§ Given records
↓↓↓

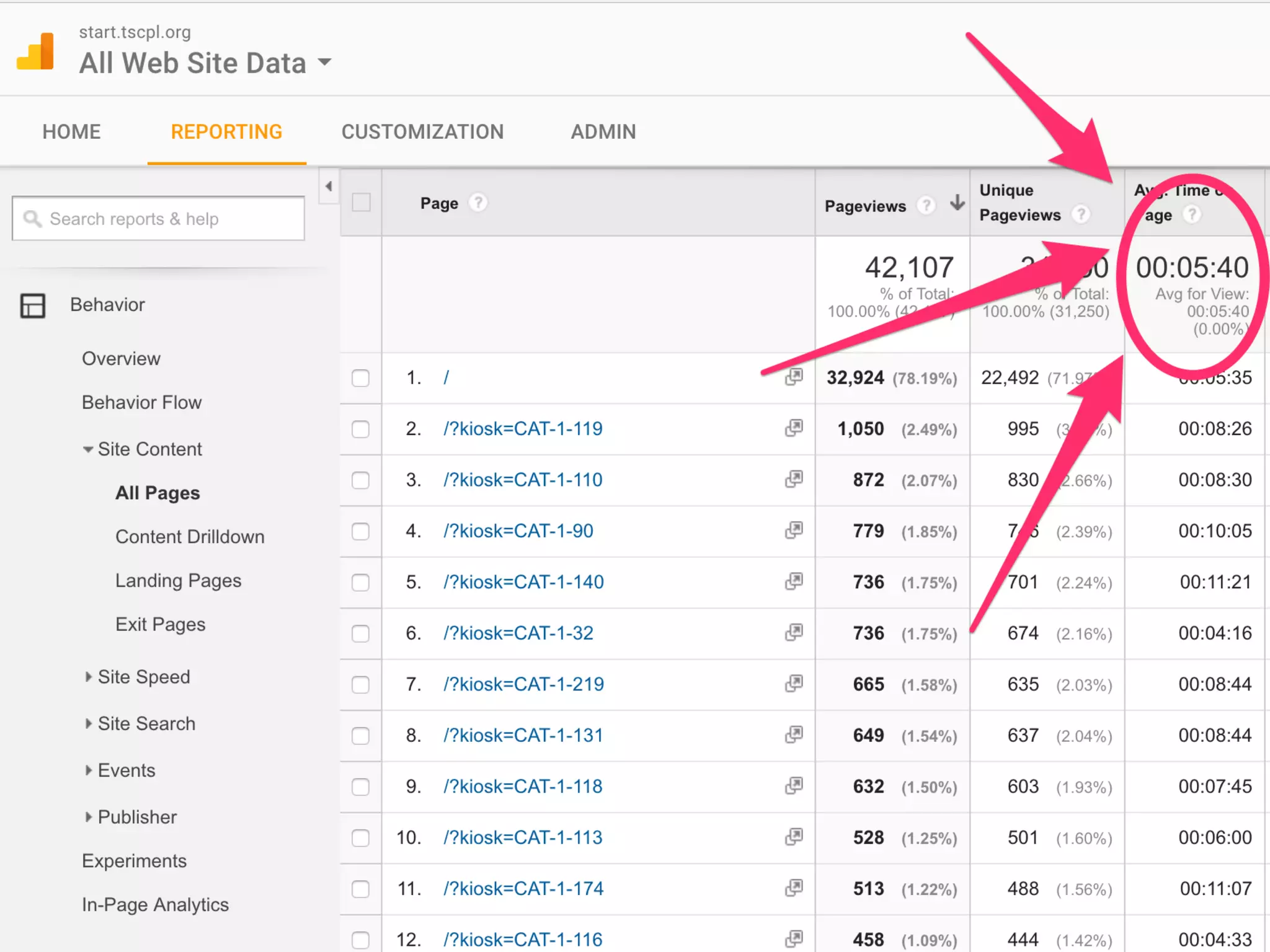Open /?kiosk=CAT-1-32 external link icon
Image resolution: width=1270 pixels, height=952 pixels.
coord(794,633)
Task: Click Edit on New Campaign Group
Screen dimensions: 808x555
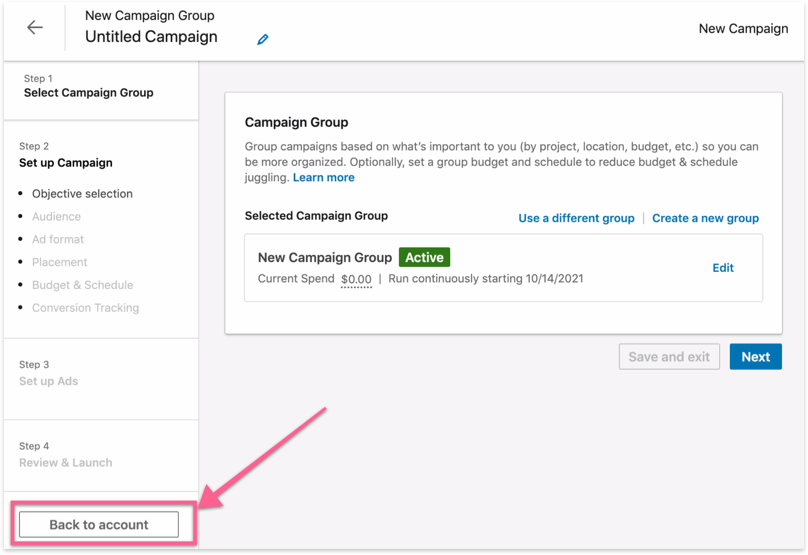Action: pos(722,268)
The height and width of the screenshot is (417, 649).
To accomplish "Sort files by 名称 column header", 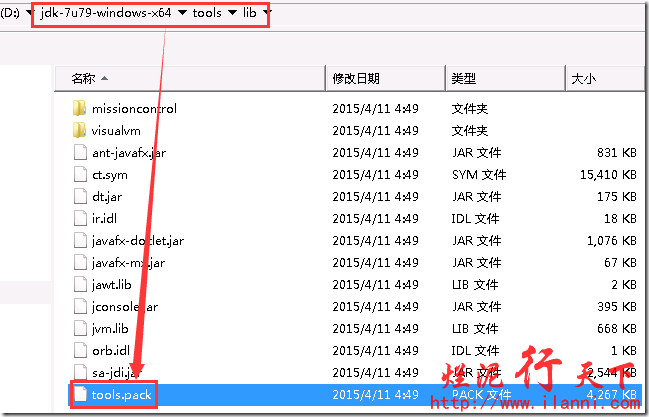I will click(85, 77).
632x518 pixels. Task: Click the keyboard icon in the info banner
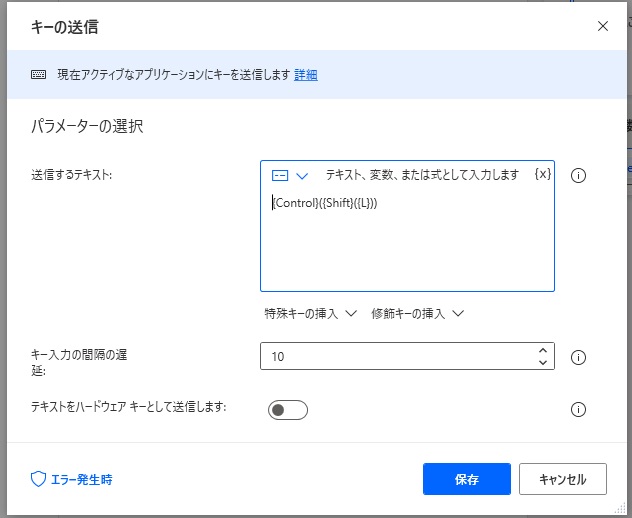[38, 75]
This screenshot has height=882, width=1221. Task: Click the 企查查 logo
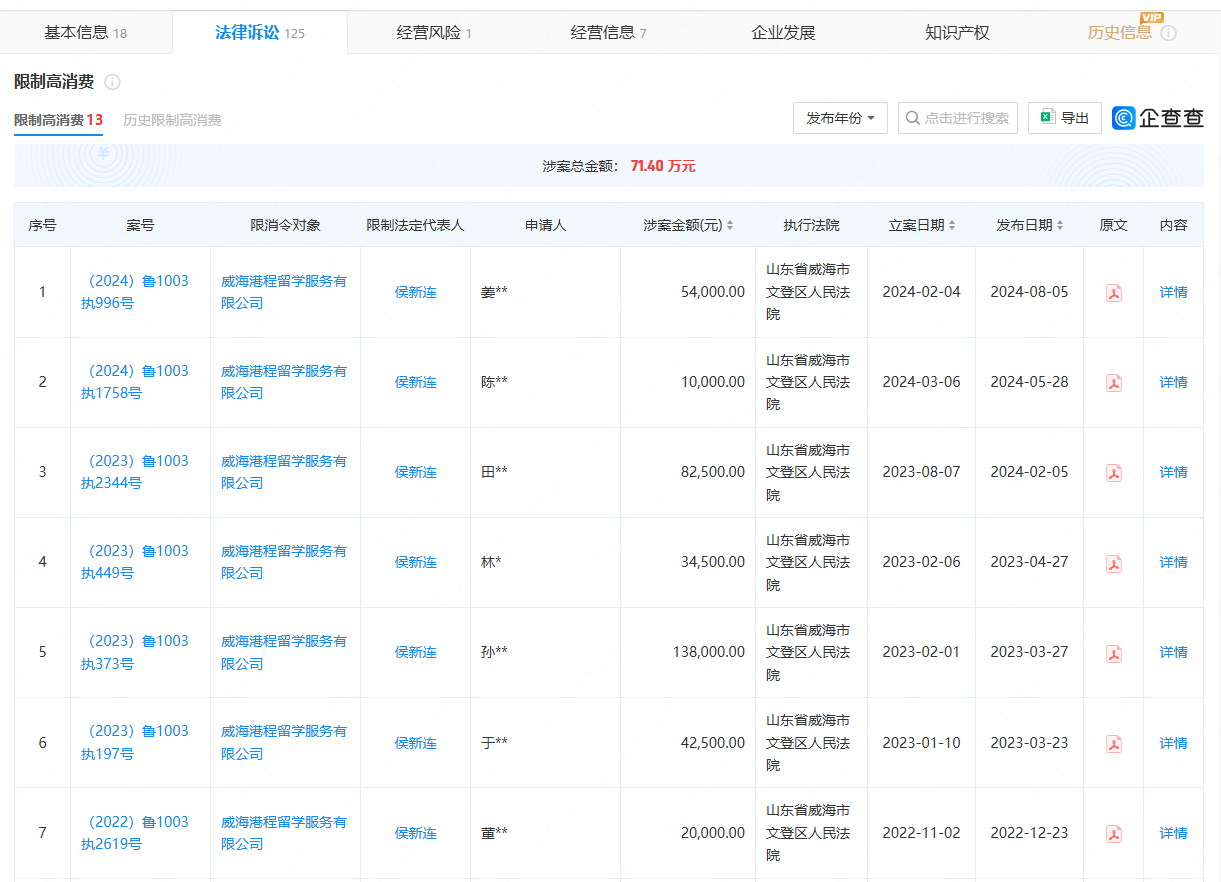1158,118
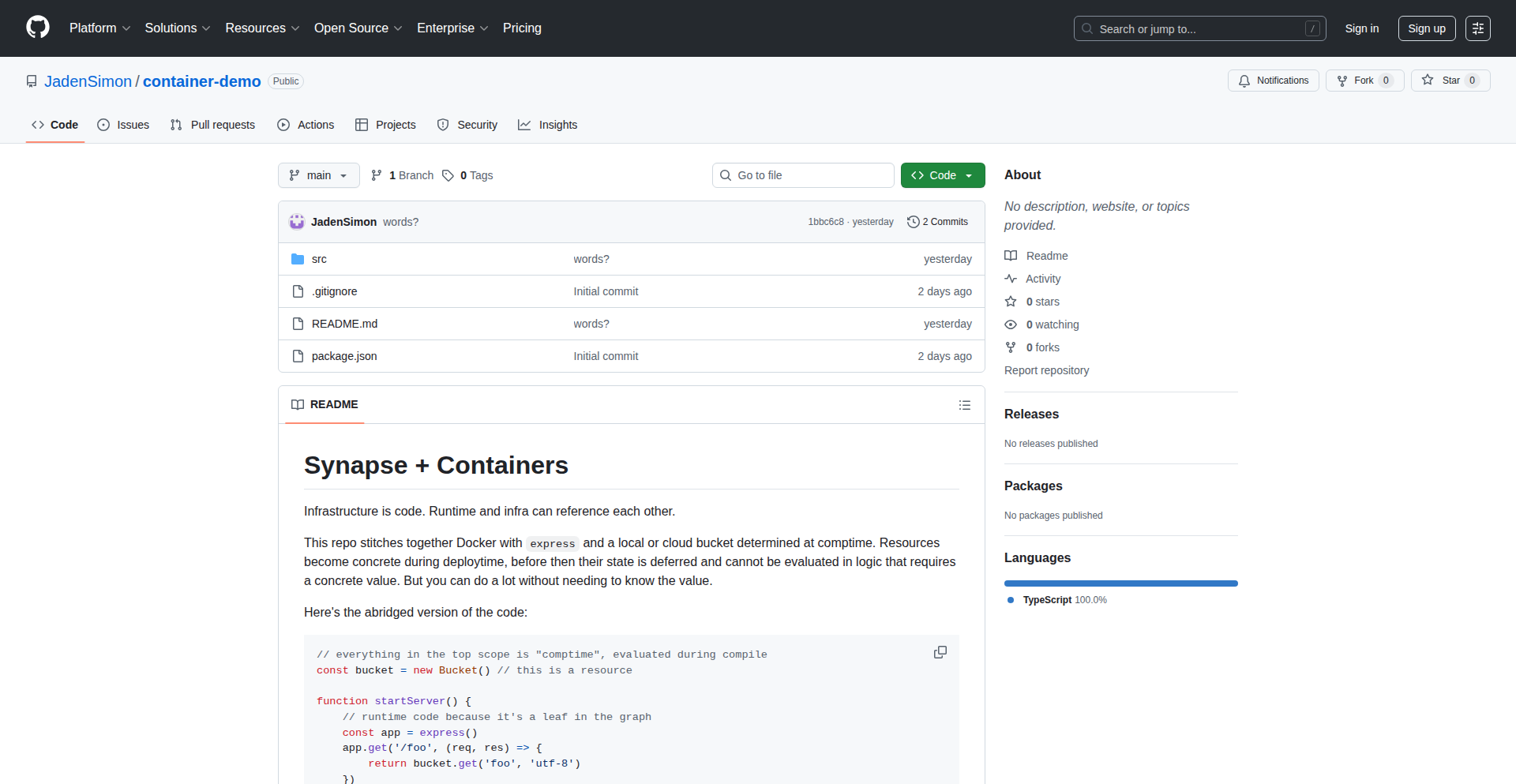
Task: Click the commit history clock icon
Action: 914,222
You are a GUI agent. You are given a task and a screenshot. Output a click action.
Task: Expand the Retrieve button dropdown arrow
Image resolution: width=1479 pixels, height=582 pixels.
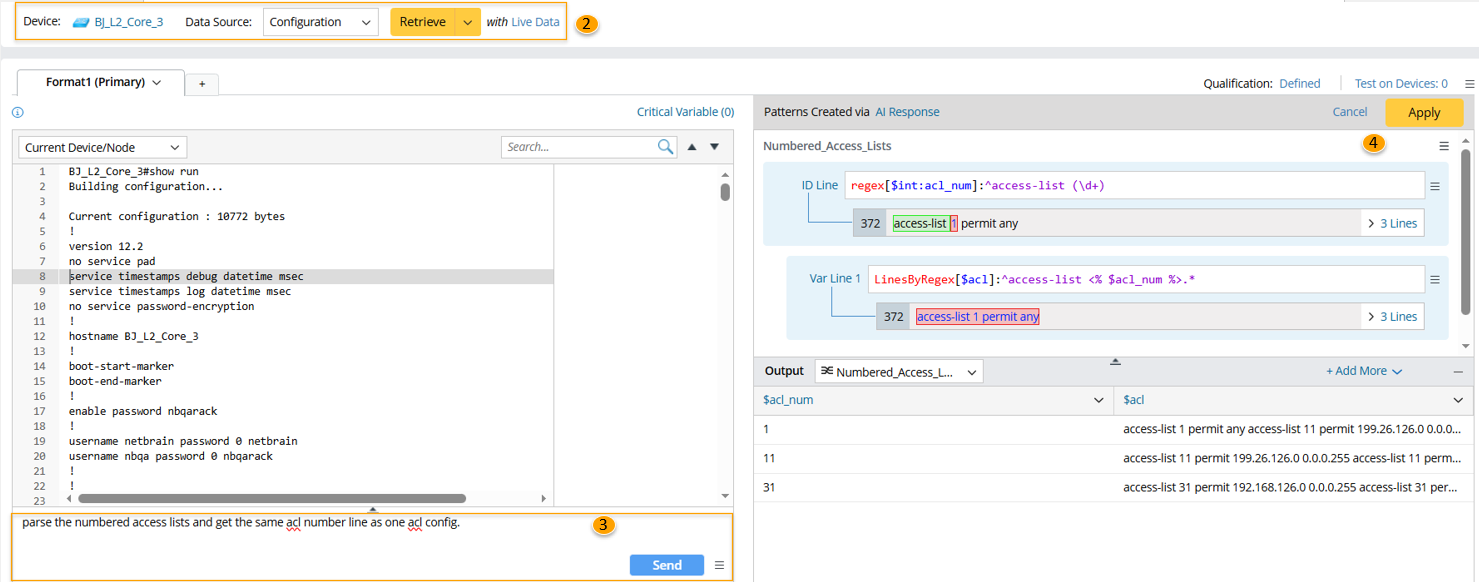click(x=468, y=22)
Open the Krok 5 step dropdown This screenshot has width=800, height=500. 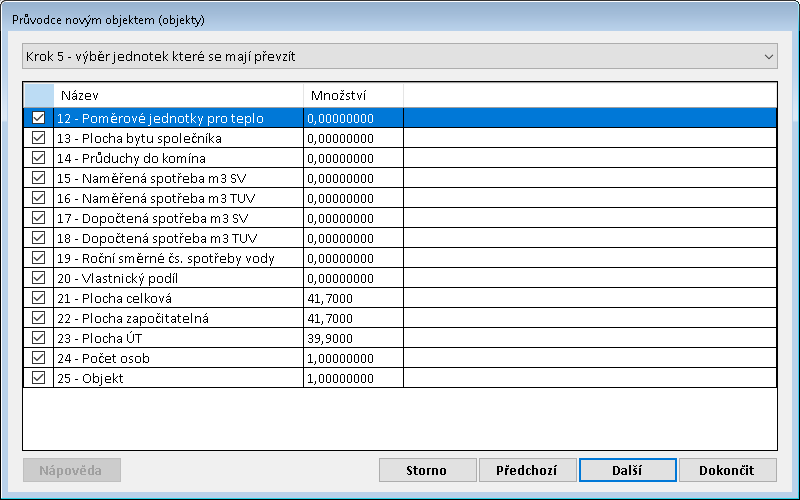[x=399, y=56]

↑↑↑

§ Requirements
How many lines in the records above contain the string "resolution"? Case counts. Give only the number.

§ The solution
2